● DIE AUFGABE:
Knüpfe bitte an den letzten Satz des Forumsauszugs zum Maven-Fehler im Nightly Build an und schreibe ihn weiter.

● TEXTAUSZUG:
◆ ◆ ◆ ◆ ◆ ◆ ◆

In der Hauptpom habe ich allerdings schon seit Jahr und Tag das distributionManagement-Tag richtig definiert.

Ich habe ein Hauptprojekt (nennen wir es major). In dessen pom ist das distributionManagement-Tag richtig definiert. Dann habe ich ein Unterprojekt (nennen wir es part1) und ein zweites Unterprojekt (nennen wir es test). Im Projekt test befinden sich alle Testklassen, die Klassen im part1 testen. Alles soweit richtig konfiguriert. Wie man sieht, laufen die Tests auch alle erfolgreich und komplett ohne Fehler durch.

Führe ich bei mir lokal mvn clean test aus, bekomme ich obigen Fehler nicht.

Weiss jemand, woran es liegen könnte, dass ich diesen Fehler beim Nightly Build bekomme und wie man ihn beheben kann?

Vielen Dank im Voraus.

Viele Grüße
T.


----------



## maki (14. Okt 2009)

> Führe ich bei mir lokal mvn clean test aus, bekomme ich obigen Fehler nicht.

◆ ◆ ◆ ◆ ◆ ◆ ◆

Daten zu Elementen und Textpositionen:
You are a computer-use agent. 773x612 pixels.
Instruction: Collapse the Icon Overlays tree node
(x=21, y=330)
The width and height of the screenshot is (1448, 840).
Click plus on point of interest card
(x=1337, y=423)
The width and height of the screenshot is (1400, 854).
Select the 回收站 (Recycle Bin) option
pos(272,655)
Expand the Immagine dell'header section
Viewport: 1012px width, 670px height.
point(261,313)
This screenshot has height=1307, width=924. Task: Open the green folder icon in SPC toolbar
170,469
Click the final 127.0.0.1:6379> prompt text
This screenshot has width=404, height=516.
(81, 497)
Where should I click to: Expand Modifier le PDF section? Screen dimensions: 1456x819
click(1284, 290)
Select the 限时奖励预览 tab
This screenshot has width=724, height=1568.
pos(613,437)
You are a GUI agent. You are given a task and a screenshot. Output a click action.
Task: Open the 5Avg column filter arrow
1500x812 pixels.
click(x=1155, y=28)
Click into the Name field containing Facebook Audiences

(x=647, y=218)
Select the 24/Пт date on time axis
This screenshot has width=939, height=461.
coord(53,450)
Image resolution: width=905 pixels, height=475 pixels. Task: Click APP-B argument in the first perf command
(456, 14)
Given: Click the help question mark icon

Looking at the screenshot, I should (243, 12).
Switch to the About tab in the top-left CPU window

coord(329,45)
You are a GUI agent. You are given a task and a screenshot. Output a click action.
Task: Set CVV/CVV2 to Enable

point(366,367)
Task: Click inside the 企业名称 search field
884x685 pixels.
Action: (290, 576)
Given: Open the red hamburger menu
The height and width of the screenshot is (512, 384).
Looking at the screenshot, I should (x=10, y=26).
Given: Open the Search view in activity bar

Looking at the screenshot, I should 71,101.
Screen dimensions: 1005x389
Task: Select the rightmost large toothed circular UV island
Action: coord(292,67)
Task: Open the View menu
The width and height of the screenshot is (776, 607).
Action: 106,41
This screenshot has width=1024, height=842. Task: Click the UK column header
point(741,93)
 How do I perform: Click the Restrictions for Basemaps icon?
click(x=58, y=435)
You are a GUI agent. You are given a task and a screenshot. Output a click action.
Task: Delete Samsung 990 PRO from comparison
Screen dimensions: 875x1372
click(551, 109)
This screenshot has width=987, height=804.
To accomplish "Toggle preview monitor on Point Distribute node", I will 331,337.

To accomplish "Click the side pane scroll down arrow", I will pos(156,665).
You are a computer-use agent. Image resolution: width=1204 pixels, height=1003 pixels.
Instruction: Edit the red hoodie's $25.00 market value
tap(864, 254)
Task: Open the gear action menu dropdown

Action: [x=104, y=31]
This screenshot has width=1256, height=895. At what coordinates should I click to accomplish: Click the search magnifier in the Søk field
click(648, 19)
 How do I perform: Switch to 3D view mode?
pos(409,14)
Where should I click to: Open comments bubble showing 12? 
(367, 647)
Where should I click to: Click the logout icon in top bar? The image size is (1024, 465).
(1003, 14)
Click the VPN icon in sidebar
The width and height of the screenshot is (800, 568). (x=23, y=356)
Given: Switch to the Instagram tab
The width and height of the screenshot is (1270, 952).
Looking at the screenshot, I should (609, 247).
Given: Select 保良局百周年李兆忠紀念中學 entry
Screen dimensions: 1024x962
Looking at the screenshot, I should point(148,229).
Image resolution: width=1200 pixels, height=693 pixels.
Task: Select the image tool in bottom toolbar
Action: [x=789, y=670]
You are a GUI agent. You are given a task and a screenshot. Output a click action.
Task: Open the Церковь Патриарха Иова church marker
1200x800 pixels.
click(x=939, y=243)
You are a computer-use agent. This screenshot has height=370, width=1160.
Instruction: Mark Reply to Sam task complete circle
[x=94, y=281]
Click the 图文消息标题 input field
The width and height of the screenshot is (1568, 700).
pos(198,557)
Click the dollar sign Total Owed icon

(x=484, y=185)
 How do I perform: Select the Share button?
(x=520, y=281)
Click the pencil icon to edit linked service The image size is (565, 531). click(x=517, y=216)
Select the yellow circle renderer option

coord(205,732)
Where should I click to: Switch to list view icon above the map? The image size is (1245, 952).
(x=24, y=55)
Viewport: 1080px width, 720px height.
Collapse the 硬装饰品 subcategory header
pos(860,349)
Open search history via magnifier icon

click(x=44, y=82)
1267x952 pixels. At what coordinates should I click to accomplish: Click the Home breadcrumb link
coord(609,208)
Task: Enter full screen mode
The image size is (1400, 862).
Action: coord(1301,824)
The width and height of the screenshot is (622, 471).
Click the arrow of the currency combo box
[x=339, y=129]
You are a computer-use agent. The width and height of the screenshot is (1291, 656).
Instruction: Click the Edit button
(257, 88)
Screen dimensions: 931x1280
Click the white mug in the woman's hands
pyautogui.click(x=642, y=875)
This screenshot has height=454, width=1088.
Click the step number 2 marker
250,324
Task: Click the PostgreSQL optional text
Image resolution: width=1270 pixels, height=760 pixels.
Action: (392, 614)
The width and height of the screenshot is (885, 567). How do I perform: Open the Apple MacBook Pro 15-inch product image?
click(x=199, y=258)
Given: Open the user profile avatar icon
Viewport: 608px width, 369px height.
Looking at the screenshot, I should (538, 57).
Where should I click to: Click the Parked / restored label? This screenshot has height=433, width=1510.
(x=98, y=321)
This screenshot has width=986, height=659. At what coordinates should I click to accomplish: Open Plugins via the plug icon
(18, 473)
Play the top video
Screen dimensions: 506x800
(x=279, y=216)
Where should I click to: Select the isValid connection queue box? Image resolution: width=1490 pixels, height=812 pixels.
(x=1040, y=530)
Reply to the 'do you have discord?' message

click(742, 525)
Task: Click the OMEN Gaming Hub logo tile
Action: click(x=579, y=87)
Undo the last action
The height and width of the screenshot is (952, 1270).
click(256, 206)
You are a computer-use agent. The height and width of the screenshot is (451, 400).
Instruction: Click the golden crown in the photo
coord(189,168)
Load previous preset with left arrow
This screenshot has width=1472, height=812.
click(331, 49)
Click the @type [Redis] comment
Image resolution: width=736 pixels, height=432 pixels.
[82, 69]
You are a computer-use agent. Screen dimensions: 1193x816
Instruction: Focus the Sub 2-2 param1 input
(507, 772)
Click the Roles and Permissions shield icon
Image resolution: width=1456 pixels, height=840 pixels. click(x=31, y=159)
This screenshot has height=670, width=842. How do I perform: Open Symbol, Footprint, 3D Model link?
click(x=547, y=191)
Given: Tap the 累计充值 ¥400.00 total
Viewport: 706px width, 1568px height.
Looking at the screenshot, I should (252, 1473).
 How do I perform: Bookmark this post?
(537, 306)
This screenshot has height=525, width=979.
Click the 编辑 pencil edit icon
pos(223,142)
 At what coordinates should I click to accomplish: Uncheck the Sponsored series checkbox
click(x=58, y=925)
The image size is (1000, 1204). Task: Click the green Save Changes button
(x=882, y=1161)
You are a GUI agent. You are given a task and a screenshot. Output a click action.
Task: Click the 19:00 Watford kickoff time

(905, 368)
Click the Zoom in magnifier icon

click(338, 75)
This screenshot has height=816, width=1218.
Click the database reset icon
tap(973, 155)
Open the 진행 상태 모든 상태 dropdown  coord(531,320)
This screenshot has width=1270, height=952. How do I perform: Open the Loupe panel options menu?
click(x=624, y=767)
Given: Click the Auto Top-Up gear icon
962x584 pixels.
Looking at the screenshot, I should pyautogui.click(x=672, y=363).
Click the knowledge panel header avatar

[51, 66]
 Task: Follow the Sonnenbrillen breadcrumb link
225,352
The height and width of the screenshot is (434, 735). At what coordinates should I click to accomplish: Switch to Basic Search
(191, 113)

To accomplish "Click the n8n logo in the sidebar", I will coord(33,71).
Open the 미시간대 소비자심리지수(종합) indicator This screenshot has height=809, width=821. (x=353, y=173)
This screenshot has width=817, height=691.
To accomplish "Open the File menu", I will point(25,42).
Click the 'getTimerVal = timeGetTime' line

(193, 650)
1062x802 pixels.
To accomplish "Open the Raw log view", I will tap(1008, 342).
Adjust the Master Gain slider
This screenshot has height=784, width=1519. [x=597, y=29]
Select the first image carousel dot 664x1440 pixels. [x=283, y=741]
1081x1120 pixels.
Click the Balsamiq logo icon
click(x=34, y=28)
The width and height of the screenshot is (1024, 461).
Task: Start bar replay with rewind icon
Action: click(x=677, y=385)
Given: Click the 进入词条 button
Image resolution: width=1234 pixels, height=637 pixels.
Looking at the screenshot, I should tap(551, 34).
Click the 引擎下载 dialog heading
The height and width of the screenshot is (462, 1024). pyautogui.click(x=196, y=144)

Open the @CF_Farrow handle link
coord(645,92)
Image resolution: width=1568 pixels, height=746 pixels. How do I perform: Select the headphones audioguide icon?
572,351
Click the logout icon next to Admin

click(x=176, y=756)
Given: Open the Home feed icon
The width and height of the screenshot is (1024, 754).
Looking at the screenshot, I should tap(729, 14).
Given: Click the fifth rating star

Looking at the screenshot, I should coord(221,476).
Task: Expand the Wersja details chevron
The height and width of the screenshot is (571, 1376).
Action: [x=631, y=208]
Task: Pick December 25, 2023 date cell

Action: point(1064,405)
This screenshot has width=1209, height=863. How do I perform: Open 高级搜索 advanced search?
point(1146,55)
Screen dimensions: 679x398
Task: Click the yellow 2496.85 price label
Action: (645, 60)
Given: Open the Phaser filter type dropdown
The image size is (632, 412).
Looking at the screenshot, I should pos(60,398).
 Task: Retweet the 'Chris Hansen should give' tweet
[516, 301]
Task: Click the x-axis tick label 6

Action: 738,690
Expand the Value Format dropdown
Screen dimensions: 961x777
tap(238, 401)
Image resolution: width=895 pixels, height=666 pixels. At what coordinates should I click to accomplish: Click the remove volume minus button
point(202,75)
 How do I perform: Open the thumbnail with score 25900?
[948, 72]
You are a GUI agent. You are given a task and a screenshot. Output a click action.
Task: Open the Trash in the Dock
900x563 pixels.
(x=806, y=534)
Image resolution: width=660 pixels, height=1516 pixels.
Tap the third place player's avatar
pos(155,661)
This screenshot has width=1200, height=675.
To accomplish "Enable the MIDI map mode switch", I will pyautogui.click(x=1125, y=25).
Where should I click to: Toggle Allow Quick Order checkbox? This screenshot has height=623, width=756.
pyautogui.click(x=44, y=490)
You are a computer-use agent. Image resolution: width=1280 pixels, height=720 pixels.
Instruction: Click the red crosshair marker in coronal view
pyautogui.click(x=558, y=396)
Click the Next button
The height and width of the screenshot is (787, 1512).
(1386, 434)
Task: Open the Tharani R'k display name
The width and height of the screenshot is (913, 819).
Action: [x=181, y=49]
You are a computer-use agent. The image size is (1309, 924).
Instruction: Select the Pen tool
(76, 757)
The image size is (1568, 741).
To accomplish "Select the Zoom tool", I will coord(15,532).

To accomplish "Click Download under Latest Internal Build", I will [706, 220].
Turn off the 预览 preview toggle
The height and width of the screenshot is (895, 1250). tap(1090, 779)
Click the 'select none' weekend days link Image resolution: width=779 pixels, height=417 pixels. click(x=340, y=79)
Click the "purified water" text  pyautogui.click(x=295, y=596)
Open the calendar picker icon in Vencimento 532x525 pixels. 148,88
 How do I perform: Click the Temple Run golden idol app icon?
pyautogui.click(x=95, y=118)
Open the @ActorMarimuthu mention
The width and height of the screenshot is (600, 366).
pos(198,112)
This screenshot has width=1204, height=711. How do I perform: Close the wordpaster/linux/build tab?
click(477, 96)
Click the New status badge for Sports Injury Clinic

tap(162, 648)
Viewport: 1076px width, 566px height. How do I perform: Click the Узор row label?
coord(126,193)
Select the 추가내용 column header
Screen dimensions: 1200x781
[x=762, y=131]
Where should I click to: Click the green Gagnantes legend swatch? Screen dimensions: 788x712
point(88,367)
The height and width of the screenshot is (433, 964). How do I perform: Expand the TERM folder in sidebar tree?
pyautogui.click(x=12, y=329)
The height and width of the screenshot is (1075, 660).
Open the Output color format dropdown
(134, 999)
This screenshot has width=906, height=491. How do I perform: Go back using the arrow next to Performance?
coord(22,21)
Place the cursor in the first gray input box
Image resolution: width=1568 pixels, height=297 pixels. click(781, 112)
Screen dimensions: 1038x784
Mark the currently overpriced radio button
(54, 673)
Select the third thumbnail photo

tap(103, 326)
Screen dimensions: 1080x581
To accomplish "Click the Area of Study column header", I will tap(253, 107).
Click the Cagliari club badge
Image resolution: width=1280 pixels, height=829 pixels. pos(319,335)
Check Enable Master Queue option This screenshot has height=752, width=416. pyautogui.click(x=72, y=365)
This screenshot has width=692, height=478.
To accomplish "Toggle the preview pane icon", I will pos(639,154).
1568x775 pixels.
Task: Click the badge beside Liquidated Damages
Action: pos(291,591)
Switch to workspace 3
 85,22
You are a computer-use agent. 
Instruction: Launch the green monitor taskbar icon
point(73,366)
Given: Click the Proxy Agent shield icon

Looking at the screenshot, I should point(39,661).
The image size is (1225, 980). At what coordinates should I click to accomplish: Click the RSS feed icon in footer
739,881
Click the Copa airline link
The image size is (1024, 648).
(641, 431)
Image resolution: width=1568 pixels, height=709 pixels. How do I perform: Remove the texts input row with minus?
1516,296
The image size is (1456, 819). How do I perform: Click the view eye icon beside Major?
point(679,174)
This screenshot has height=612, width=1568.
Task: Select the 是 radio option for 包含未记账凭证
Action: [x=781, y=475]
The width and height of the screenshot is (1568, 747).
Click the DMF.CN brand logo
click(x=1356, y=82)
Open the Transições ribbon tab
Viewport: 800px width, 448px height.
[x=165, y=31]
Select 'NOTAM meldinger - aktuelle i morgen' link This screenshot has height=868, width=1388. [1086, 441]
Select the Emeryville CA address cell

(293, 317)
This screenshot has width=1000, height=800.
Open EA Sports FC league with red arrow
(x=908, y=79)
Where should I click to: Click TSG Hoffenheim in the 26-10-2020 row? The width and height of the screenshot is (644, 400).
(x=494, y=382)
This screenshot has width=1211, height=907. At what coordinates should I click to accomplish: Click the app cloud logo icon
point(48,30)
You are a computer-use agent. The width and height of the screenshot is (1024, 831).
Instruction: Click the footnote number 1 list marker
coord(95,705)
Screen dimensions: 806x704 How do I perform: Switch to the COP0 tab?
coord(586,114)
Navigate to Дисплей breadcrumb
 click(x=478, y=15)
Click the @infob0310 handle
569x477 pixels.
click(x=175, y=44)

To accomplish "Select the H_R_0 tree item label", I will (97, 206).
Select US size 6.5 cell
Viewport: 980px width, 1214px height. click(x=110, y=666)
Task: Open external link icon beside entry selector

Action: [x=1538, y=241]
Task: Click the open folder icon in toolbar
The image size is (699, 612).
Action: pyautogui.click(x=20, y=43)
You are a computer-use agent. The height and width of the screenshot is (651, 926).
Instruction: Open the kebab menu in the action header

◆ ◆ ◆ ◆ ◆ ◆ ◆

● SCHRIFTLICHE ANTWORT:
Wäre auch seltsam eine Fehlermeldung vom Deploy Plugin zu bekommen ohne das es aufgerufen wird, oder? 

Was passiert wenn du lokal einen Deploy ausführst?


----------



## tbar0711 (14. Okt 2009)

Wenn ich mvn deploy bei mir lokal ausführe bekomme ich den gleichen Fehler.

Grüße
T.


----------



## maki (14. Okt 2009)

Na also, dann ist offensichtlich deine distributionManagement Konfiguration falsch.

Die müsstest uns jetzt zeigen


----------



## tbar0711 (14. Okt 2009)

Ok, hier ist die distributionManagement Konfiguration aus meiner Hauptpom:

[XML]
	<distributionManagement>
		<repository>
			<id>central</id>
			<name>MY Release-Repository</name>
			<url>dav:http://meinServer:8000/artifactory/libs-releases
			</url>
		</repository>
		<snapshotRepository>
			<id>snapshots</id>
			<name>MY Snaphshot-Repository</name>
			<url>
				dav:http://meinServer:8000/artifactory/libs-snapshots
			</url>
		</snapshotRepository>
		<site>
			<id>my-repository-server</id>
			<name>MY Sites</name>
			<url>
				scp://meinServer/srv/www/htdocs/lg-app/maven/sites/major/${project.version}/
			</url>
		</site>
	</distributionManagement>
[/XML]

Und vielen Dank für die momentane schnelle Unterstützung. :toll:

Grüße
T.


----------



## tbar0711 (14. Okt 2009)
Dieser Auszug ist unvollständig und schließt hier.